What is asked: Please rename "Notifications bell" to "alert bell" in the material from its start through the line containing "Select the Flicker-Free", and give that stretch again with everything else unchanged.

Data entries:
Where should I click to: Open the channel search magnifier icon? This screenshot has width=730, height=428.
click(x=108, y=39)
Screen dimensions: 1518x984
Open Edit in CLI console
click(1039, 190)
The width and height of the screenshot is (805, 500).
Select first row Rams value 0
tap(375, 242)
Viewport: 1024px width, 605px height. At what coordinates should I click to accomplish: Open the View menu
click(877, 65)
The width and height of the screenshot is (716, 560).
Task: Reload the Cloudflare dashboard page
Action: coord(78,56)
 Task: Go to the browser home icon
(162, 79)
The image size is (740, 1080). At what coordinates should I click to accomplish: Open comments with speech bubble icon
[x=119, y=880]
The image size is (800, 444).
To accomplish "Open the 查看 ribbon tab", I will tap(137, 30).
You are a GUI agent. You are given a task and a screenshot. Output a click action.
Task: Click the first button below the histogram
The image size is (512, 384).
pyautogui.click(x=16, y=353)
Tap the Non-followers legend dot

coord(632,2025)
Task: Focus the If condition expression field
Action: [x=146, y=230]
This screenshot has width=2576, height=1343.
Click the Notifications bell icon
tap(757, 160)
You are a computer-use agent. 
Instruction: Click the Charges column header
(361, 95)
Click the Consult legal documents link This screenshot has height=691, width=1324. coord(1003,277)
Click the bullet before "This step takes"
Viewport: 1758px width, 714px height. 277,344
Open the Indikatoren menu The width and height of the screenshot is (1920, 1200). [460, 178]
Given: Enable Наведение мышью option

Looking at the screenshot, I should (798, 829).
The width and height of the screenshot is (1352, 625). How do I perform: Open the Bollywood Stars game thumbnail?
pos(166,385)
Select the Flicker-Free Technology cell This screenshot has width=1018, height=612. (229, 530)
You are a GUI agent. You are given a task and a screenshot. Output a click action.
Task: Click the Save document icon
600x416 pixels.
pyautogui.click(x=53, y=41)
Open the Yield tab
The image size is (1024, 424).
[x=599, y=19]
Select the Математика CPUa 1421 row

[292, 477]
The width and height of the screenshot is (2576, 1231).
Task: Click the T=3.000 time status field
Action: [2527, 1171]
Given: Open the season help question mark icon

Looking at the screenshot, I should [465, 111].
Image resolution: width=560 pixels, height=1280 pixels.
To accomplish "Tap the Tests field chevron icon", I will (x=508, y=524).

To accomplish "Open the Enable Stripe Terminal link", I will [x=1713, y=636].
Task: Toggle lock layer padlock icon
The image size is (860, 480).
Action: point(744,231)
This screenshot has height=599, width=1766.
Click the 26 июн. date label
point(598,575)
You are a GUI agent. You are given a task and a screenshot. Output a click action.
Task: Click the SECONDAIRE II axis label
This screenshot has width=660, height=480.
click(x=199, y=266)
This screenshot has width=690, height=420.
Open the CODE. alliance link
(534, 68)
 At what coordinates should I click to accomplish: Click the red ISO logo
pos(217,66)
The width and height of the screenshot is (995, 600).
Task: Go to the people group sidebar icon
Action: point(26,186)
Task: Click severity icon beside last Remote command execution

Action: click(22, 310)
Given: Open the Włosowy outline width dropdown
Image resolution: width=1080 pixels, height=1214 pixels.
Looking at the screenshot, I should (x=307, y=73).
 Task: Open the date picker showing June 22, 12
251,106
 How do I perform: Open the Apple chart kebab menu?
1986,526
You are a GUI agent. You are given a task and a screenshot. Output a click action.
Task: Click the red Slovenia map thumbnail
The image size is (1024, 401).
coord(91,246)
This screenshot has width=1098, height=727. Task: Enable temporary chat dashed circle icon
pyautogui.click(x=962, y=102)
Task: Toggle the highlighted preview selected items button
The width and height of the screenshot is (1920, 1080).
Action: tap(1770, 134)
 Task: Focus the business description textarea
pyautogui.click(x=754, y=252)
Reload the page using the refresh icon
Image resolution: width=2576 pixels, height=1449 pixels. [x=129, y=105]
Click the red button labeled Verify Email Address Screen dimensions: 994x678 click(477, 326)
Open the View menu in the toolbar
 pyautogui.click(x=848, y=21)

Correct answer:
Where should I click to: Open the channel search magnifier icon? This screenshot has width=730, height=428.
click(x=108, y=39)
Screen dimensions: 1518x984
Open Edit in CLI console
click(1039, 190)
The width and height of the screenshot is (805, 500).
Select first row Rams value 0
tap(375, 242)
Viewport: 1024px width, 605px height. At what coordinates should I click to accomplish: Open the View menu
click(877, 65)
The width and height of the screenshot is (716, 560).
Task: Reload the Cloudflare dashboard page
Action: coord(78,56)
 Task: Go to the browser home icon
(162, 79)
The image size is (740, 1080). At what coordinates should I click to accomplish: Open comments with speech bubble icon
[x=119, y=880]
The image size is (800, 444).
To accomplish "Open the 查看 ribbon tab", I will tap(137, 30).
You are a GUI agent. You are given a task and a screenshot. Output a click action.
Task: Click the first button below the histogram
The image size is (512, 384).
pyautogui.click(x=16, y=353)
Tap the Non-followers legend dot

coord(632,2025)
Task: Focus the If condition expression field
Action: [x=146, y=230]
This screenshot has width=2576, height=1343.
Click the alert bell icon
tap(757, 160)
You are a computer-use agent. 
Instruction: Click the Charges column header
(361, 95)
Click the Consult legal documents link This screenshot has height=691, width=1324. coord(1003,277)
Click the bullet before "This step takes"
Viewport: 1758px width, 714px height. 277,344
Open the Indikatoren menu The width and height of the screenshot is (1920, 1200). [460, 178]
Given: Enable Наведение мышью option

Looking at the screenshot, I should (798, 829).
The width and height of the screenshot is (1352, 625). How do I perform: Open the Bollywood Stars game thumbnail?
pos(166,385)
Select the Flicker-Free Technology cell This screenshot has width=1018, height=612. (229, 530)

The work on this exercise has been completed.